═════ TASK DATA
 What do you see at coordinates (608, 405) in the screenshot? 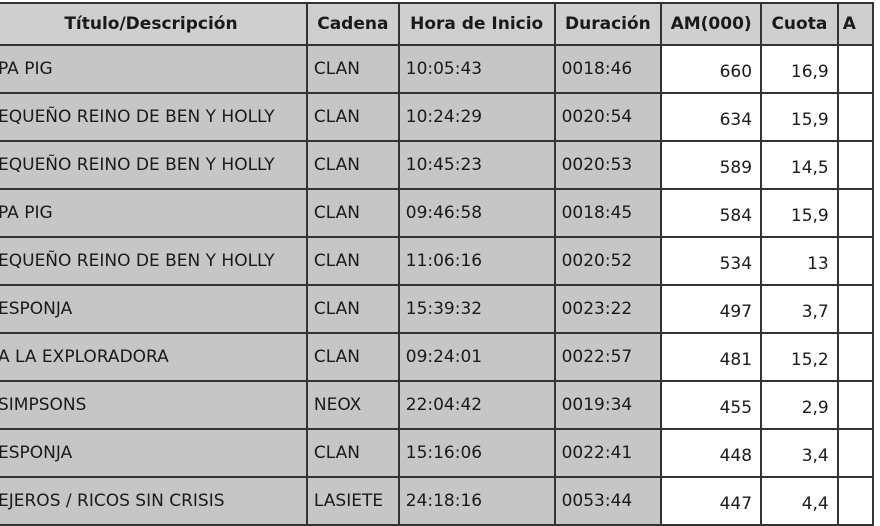
I see `cell-duracion: 0019:34` at bounding box center [608, 405].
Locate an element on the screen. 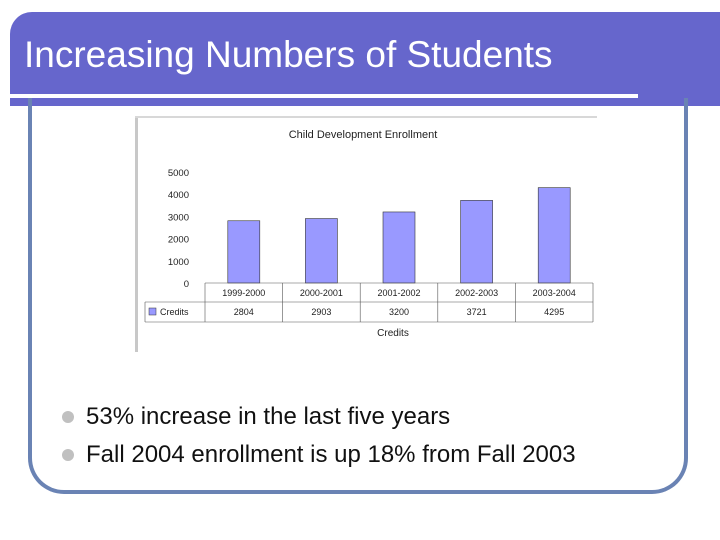  y-tick-label: 5000 is located at coordinates (178, 174).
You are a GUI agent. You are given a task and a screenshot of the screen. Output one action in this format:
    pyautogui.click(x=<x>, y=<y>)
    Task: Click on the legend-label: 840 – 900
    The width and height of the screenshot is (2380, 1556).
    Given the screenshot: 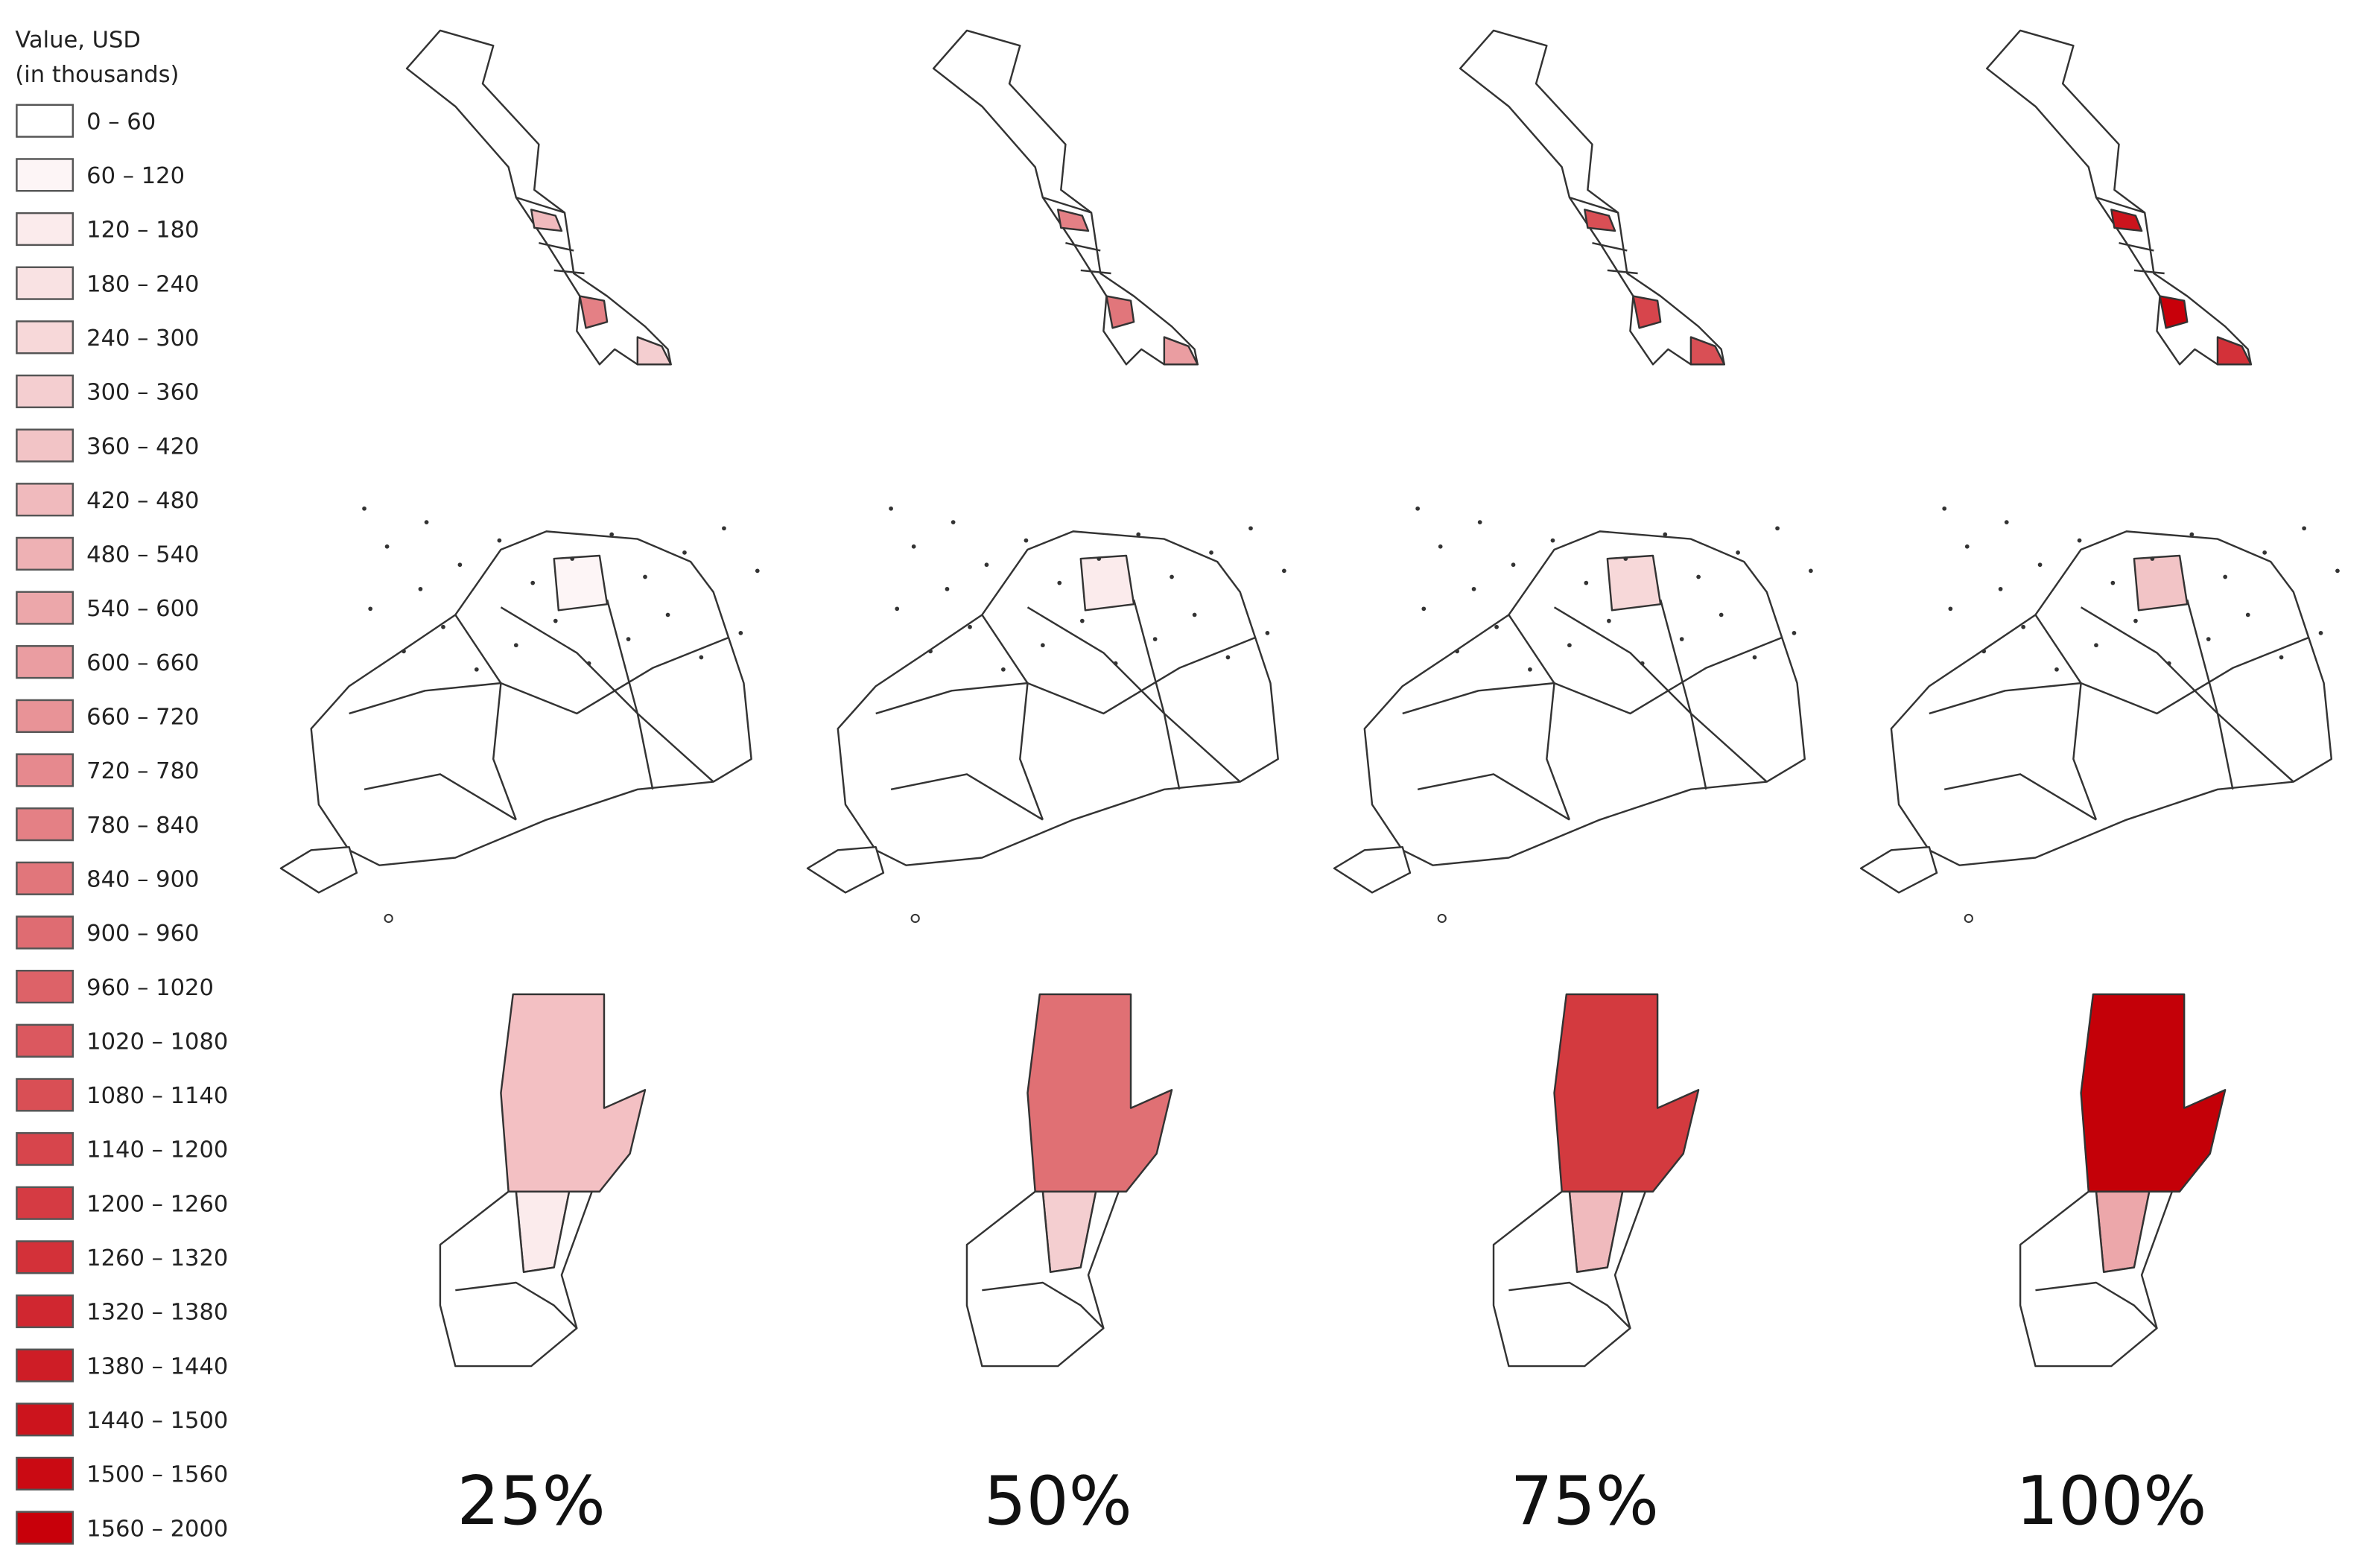 What is the action you would take?
    pyautogui.click(x=142, y=880)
══════════
▸ **WHAT THE TASK REQUIRES**:
Reproduce everything from the line containing "You are a GUI" down to the line containing "The width and" in the data, substituting "axis-label" for "legend-label" and leaving all else unchanged.

▸ **OUTPUT OF THE TASK**:
You are a GUI agent. You are given a task and a screenshot of the screen. Output one action in this format:
    pyautogui.click(x=<x>, y=<y>)
    Task: Click on the axis-label: 840 – 900
    The width and height of the screenshot is (2380, 1556).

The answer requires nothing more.